Harry G. Frankfurt's On Bullshit is itself one fine example of bullshit. Normally regarding critical reviews of books, I follow the maxims of "don't shit where you eat" and "people in glass houses shouldn't throw stones." But, I'll make an exception for this.
I'm stunned as to how this book could have rated nearly 40% 5 star reviews on Amazon thus far and be permanently camped in the top 100 (roughly top 50 as I type this). The only explanation for that has to be the "emperor's new clothes" in action. If Frankfurt is indeed a great of moral philosophy, the 5 star reviews must consist of confused but loyal subjects afraid to voice their real opinions.
An optional explanation could be the equivalent of a "lifetime achievement award." If Frankfurt, a professor emeritus at Princeton has written great works in the past that haven't received popular mass acclaim, he's being given his Oscar for lifetime achievement after he's past his prime, for a work that doesn't deserve it.
This last explanation can't explain the reviews (except possibly for a tie in back to emperor's new clothes) but it is my best guess as to why the book is bullshit. Frankfurt is not some past his prime fool with a book contract obligating Princeton University Press to publish this, the book itself is a careful and precise exercise in bullshit. He's reveling in the art of producing something that is an example of all of the examples in the book. It's a self-referential joke. I'm convinced this must be the case because in the beginning of the book, the author explains at some length how little actual research he has done "on bullshit" (see pages 3-4). But then near the end of the book, he concludes that "Bullshit is unavoidable whenever circumstances require someone to talk without knowing what he is talking about." It's hard not to conclude from this that the book is a deliberate bullshit joke. And the joke is on the people giving it 5 star reviews.
The only way the joke could have been better executed would be had it been published on April 1.
I'm sure the publisher and editor must have been in on the joke too. How else can they justify the $10 list price for a book consisting of 67 pages smaller than index cards with a layout leaving each page barely 2/3 full? I'd guess the whole book could have been modest size magazine article. It reads faster than many magazine articles. The publisher must be laughing at the sales on this one.

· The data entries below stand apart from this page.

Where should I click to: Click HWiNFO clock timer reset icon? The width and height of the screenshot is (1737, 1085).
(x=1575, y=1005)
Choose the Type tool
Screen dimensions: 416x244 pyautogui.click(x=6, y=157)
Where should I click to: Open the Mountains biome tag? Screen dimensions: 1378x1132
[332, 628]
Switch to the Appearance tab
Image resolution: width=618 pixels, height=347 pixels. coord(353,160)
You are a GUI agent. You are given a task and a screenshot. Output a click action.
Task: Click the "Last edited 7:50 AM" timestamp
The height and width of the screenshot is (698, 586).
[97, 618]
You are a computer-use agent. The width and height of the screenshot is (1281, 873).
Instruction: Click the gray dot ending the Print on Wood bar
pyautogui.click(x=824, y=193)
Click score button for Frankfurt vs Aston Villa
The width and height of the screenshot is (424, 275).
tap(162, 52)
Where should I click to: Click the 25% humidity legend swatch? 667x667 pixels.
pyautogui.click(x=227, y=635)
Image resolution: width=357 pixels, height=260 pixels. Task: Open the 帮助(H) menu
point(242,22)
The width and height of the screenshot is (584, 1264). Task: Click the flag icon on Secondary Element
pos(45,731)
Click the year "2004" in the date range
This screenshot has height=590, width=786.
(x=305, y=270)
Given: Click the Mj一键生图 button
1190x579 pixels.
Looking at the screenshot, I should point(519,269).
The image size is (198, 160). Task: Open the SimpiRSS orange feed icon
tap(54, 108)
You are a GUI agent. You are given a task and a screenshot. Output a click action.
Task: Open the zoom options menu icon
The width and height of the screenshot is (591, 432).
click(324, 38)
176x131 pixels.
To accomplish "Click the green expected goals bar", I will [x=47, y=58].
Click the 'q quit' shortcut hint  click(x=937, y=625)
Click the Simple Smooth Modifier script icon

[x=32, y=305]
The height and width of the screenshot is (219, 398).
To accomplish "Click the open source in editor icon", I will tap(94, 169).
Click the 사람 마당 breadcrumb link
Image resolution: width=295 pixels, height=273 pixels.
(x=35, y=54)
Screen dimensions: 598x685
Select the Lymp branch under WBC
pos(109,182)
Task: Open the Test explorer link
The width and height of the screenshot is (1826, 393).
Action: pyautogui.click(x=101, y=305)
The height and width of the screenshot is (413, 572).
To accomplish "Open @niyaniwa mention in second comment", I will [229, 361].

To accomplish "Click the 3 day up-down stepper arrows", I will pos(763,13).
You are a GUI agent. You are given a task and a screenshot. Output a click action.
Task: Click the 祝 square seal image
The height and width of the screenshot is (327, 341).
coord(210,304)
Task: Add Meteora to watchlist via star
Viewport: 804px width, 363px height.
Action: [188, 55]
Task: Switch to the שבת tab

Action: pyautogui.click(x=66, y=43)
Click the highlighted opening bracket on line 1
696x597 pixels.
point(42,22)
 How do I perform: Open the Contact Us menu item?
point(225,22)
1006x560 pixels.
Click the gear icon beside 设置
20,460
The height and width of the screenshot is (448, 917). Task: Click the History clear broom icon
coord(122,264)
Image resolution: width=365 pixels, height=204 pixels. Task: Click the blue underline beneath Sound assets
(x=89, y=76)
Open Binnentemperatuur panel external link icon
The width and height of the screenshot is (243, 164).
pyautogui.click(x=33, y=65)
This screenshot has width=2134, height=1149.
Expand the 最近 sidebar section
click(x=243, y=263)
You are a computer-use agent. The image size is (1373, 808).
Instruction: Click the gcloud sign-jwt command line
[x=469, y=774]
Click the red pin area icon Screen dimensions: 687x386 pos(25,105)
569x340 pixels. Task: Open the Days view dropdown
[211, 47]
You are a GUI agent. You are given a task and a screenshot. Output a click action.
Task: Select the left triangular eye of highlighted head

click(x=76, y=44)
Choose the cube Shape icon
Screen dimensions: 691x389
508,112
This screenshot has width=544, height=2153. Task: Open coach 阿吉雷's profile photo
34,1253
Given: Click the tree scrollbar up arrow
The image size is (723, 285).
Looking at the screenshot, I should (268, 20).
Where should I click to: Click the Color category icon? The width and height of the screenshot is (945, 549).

So, with that behind me, I'm adding "Your Call Is Important to Us: The Truth About Bullshit" to my reading stack with high hopes.

Nice. I just spent almost 30 minutes in a recent podcast discussion how we got to the ADO.NET V2 book. http://www.aspnetpodcast.com/.
Posted by: Wallym | September 14, 2005 at 08:48 AM
Jim,
Stop hedging and tell us how you really feel.
Posted by: shel Israel | September 22, 2005 at 09:19 PM
Very nice. I thumbed through this at B&N a couple of weeks ago, and thought similar...only in less eloquent, half-formed thoughts!